由图5可知,3种酸粥样品A1、A2和A3各自特有的OTU数分别为5、12和28个,其所包含的序列数及占总序列数的比例分别为5条(0.0051%)、720条(0.73%)和172条(0.18%);A1和A2共有的OTU数为1个,序列数为634条,占总序列数的0.65%;A2和A3共有的OTU数为14个,序总列数为11 184条,占总序列数11.40%;A1和A3共有的OTU数为6个,序列数为195条,占总序列数的0.20%;A1、A2和A3共有的OTU数为8个,序列数为85223条,占总序列数的86.84%。由这些数据可直观的看出,各个样品都有自己独特的真菌菌落,但彼此间又有共有微生物,虽然3种酸粥样品共有的OTU较少,但其所含序列占总序列数的比例却极高,说明酸粥中核心真菌种类较多且基本一致。
图5 3种酸粥样品基于OTU水平的Venn图Fig.5 Venn diagram of three kinds of acidic-gruel samples based on OUT level
2.3 酸粥中酵母菌的分离及分子生物学鉴定
采用传统微生物学手段从3种酸粥样品中共分离纯化出9株酵母菌,编号分别为JA1-1、JA1-2、JA1-3、JA2-1、JA2-2、JA2-3、JA2-4、JA3-1和JA3-2,对其28S rRNA序列进行分析,构建系统发育树,结果如图6所示。

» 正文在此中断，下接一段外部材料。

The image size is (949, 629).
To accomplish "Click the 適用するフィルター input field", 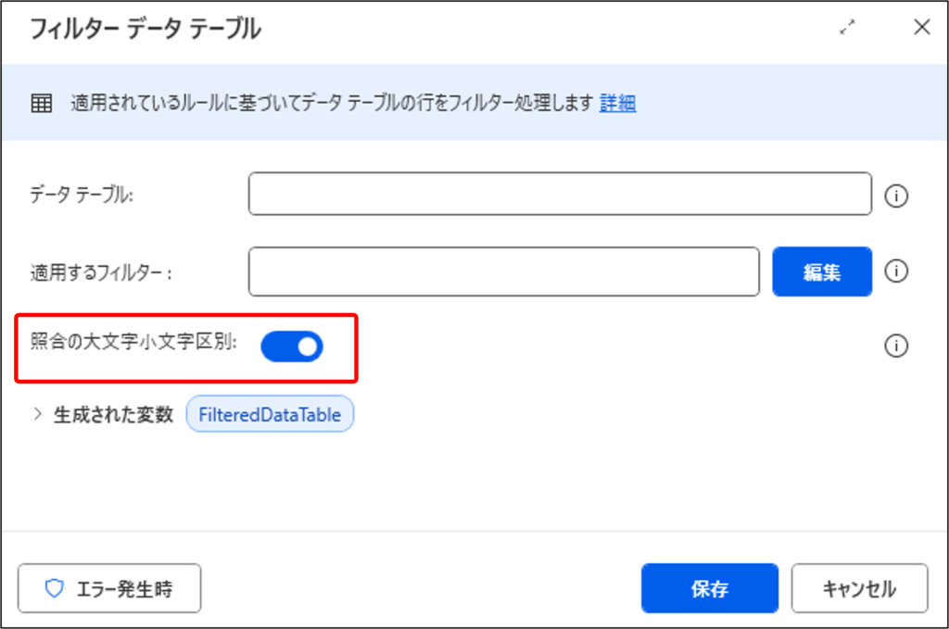I will [x=503, y=271].
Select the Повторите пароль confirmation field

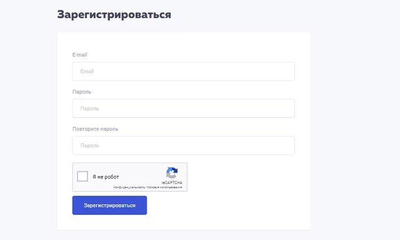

图6 基于28S rRNA序列分析的酵母菌的系统发育树Fig.6 Phylogenic tree of yeasts based on 28S rRNA sequence analysis
由图6可知,各菌株与其近源种间的自展值均为100,说明二者亲缘关系可靠,故判定菌株JA1-1和JA1-3为近平滑假丝酵母(Candida parapsilosis),菌株JA3-2为茶叶籽酵母(Meyerozyma caribbica),菌株JA1-2为索拉尼假丝酵母(Candida solani),菌株JA2-2和JA3-1为库德毕赤酵母(Pichia kudriavzevii),菌株JA2-1为白地霉(Galactomycescandidum),菌株JA2-4为解脂耶氏酵母(Yarrowia lipolytica),菌株JA2-3为隐球酵母(Cryptococcus albidus)。分离出的菌株中有2株隶属于Candida,1株隶属于Galactomyces,但未分离出Miseq高通量测序技术检测出的隶属于Trichosporon的菌株,这可能与该菌属特殊生长需求以及本研究所采用的培养方式和条件有关。
3 结论
本研究采用高通测序技术研究鄂尔多斯地区酸粥中真菌多样性,发现3种酸粥样品中核心优势真菌门为担子菌门(Basidiomycota)和子囊菌门(Ascomycota),优势真菌属分别为假丝酵母属(Candida)、耐碱酵母属(Galactomyces)和毛孢子菌属(Trichosporon),其平均相对含量分别为84.3%、11.86%、3.45%;在对各样品共有或特有的OTU进行分析时发现各个样品都有自己独特的真菌菌落,但彼此间又有共有微生物,这些核心真菌种类较多且基本一致。采用传统微生物学方法从3种酸粥样品中共分离出9株酵母菌,经分子生物学鉴定,近平滑假丝酵母(C.parapsilosis)2株,茶叶籽酵母(M.caribbica)、索拉尼假丝酵母(C.solani)、库德毕赤酵母(P.kudriavzevii)、为白地霉(G.candidum)、解脂耶氏酵母(Y.lipolytica)和隐球酵母(C.albidus)各1株。为酸粥中微生物群落结构多样性研究以及发酵剂的研发提供一定参考。